Yet this will list all the assemblies in the database, not just the assemblies belonging to the sample I am passing as an argument.
I am clearly misunderstanding something fundamental here… I know that I can extend the assembly controller to check for the presence of params[:sample_id] and build the @assemblies array in that manner. But it seems to me that with all the “magic” happening in rails, this should work “automatically”.
Assuming that your example is typed in off the top of your head (because I don’t see your classes inheriting from ActiveRecord::Base or ApplicationRecord), what I can see right away is that your Assemblies class wants to be Assembly (singular). Try changing that (go back through generating your models, don’t just change the name of the class). See what changes or if it suddenly starts working.
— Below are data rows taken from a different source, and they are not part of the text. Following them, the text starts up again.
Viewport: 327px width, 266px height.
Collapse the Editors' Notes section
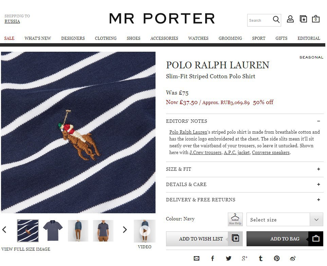[x=244, y=121]
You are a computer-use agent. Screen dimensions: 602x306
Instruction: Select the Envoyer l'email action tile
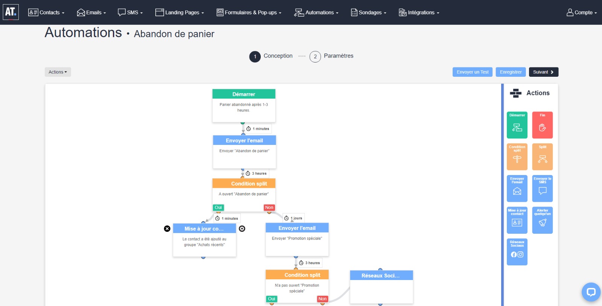tap(517, 188)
The controller needs to be updated to handle the nested route, true. If you fix the model name, and don’t do anything else to the routes, you should see a route that looks something like this:
# rails routes =>
sample_assemblies GET /samples/:sample_id/assemblies(.:format) assemblies#index
This tells you that the assemblies controller needs to become aware of the fact that it may need to consider the sample_id parameter when calling its index method.
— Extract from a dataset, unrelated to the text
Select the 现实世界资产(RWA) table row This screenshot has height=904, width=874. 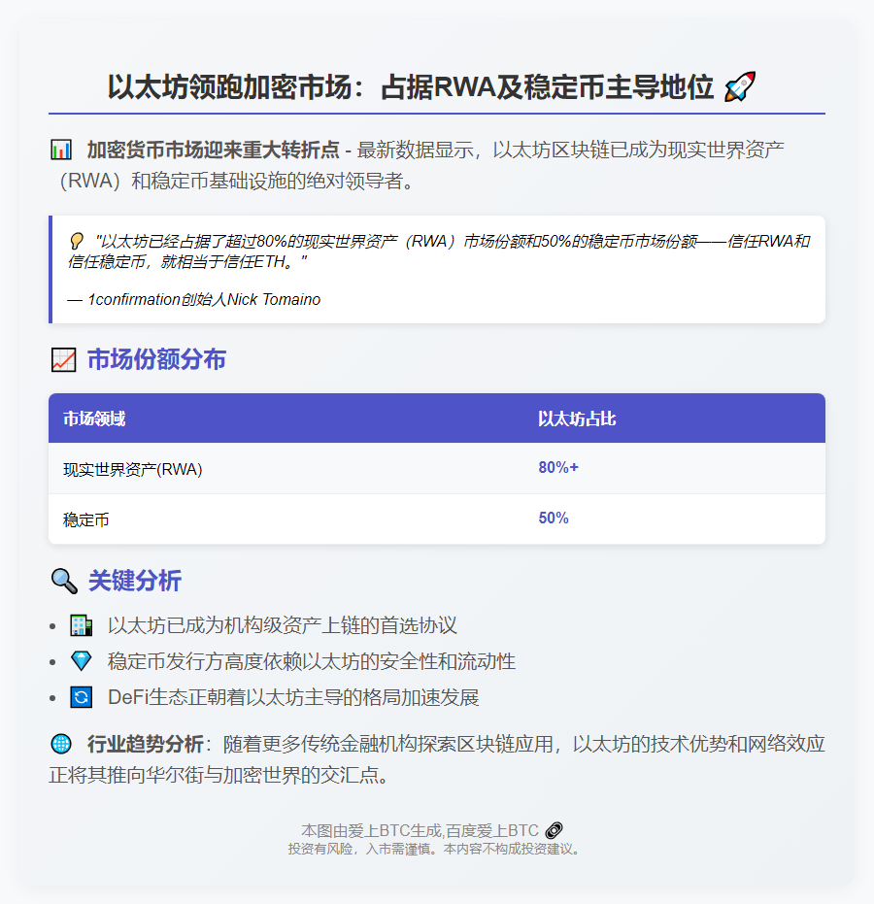(x=291, y=467)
If you were to do this all inside that method (not using any before_action methods to set everything up) then it might look something like this:
def index
if params[:sample_id]
sample = Sample.find params[:sample_id]
@assemblies = sample.assemblies
else
@assemblies = Sample.all
end
end
If you are never going to later add a route that looks like just /assemblies, pointed at that same AssembliesController#index method, then you don’t even need to add that conditional statement in there. It can be reduced to:
def index
sample = Sample.find params[:sample_id]
@assemblies = sample.assemblies
end
Thanks! Yes, that was the solution I was aware of, but it seemed that this should somehow be taken care of by rails through the fact that the model does specify this dependency. But adding it in the controller isn’t a big deal - I just wanted to make sure I am not going the long way around, as it were.